Mientras los incendios y la pérdida de la tierra ocurre a espaldas de la vida que se desenvuelve en el símbolo de la infinita sucesión de ropa sucia. Las luces de la casa, son prendidas y apagadas, como un ritual que no se detiene. Los autos, entran y salen, las personas gritan, lloran, paren en medio del horror.
Nos salva la ternura, cantada en canciones Mixtecas, idioma dulce, usado como un puente entre el sueño y la vigilia de la niña de la casa. Ternura y afecto entre Cleo y “sus” niños, en gestos, miradas, cuidados. Presente también en la solidaridad entre las dos mujeres a cargo del hogar. Contagian sus risas mientras corren por la calle.
Salva también el valor de Cleo al lanzarse al agua sin saber nadar, para rescatar a sus “patroncitos” casi ahogados en un mar que de manera creciente inunda la pantalla. Esa escena clave, me conecta con Enmanuel Levinas (1) , filósofo judío ruso, que articula el carácter del ser humano en las siguientes palabras: “…sin saber nadar, se arroja al agua para salvar a alguien, es ir hacia el otro totalmente, sin retener nada de sí mismo.”
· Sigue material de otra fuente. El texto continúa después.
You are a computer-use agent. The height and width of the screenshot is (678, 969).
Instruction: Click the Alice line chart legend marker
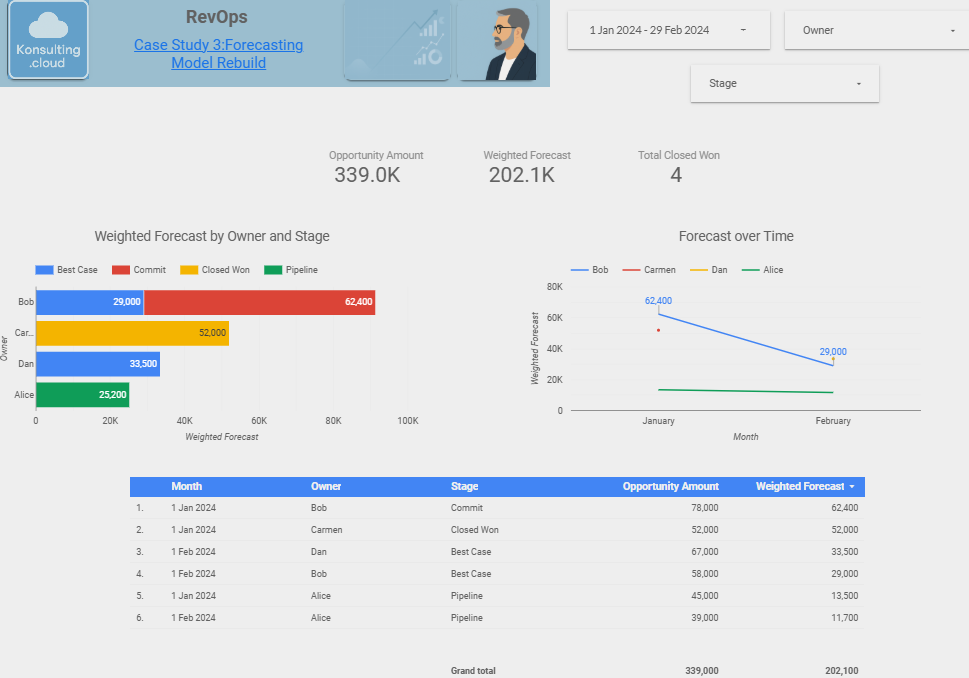click(751, 270)
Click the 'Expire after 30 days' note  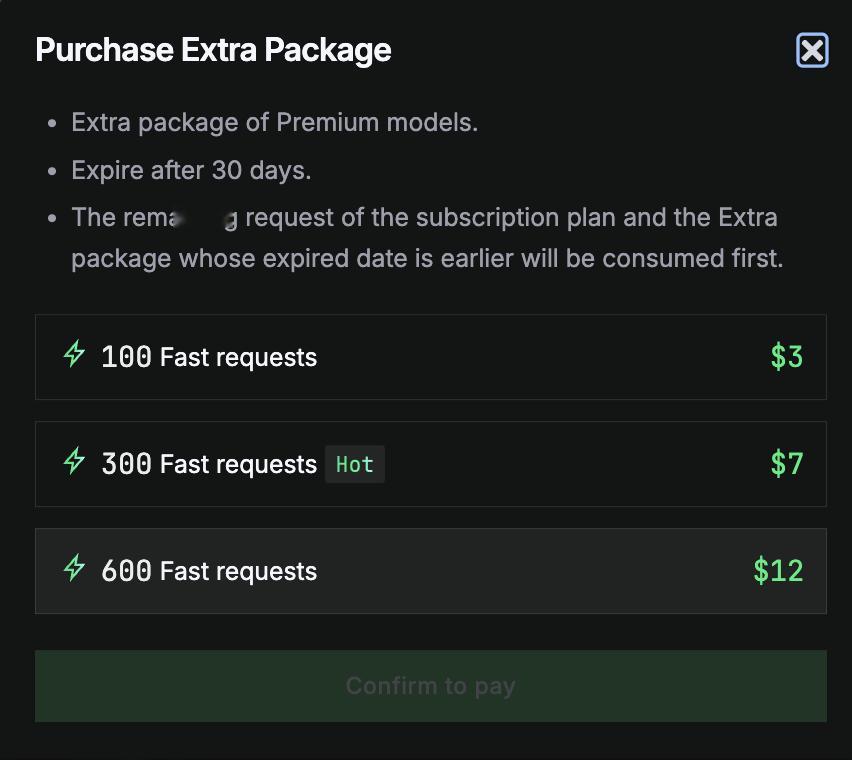coord(191,171)
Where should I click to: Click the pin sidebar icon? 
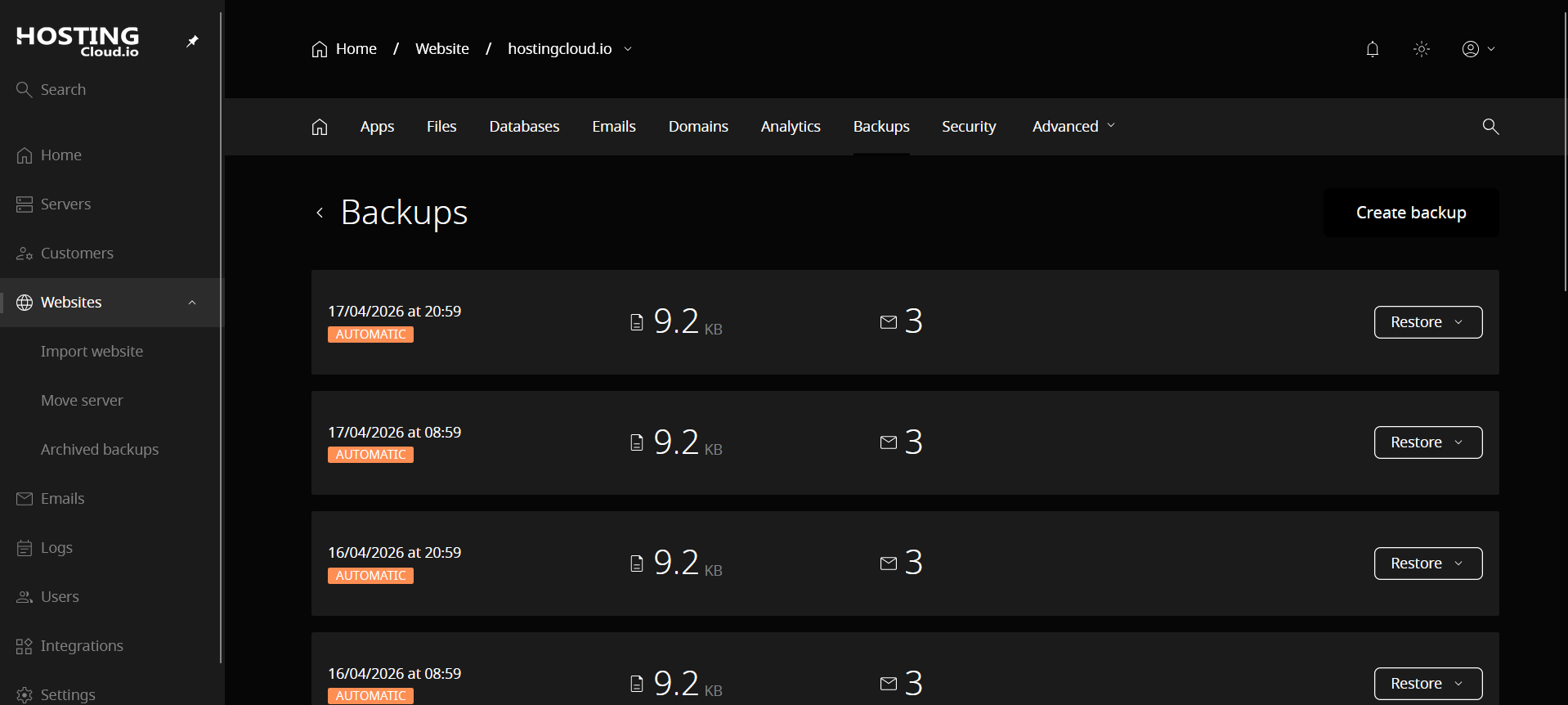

Ver “Roma”, es vivir una experiencia en diferentes niveles. Las imágenes, texturas en blanco y negro, fotografían el dolor social de una época, y de hoy. Los vendedores ambulantes, hacen de música de fondo que acompaña las historias. Las simbólicas escaleras que marcan la separación no solo racial, sino humana. Una escalera en particular me atrapó, en la hacienda, cuando una mujer más vieja trae a Cleo, corriendo y pateando pollos, al mundo de los de abajo. Los animales embalsamados quedan arriba, perros y venados. Abajo, viven los animales vivos, tan vivos como dos patos haciendo patitos, y corriendo por todos lados.
Alfonso Cuarón hace una película llena de redondeces. Abre con esas olas suaves de agua que lavan el patio. Agua que limpia, cura, amenaza, y permite la trascendencia. Agua en la ducha de perfil, en contraste con la cara de frente de la mujer virgen. Agua que lava tazas, calles, almas. En el agua del mar, tras salvar a sus niños prestados, Cleo logra reconocer y llorar el dolor de su hija no querida. El mar rugiente es el que limpia y sacude el amor. Tras toda aquella angustia, es la cotidianidad inclemente, la que vuelve todo a su lugar. Para terminar, Cleo, cargada de ropa por lavar, sube esas escaleras imposibles que no conducen sino a la ceremonia repetida de pasar por agua sus tristezas. Cierra, por supuesto, un avión.
(1) Enmanuel Levinas. (2014). Alteridad y trascendencia. España: Arena Libros.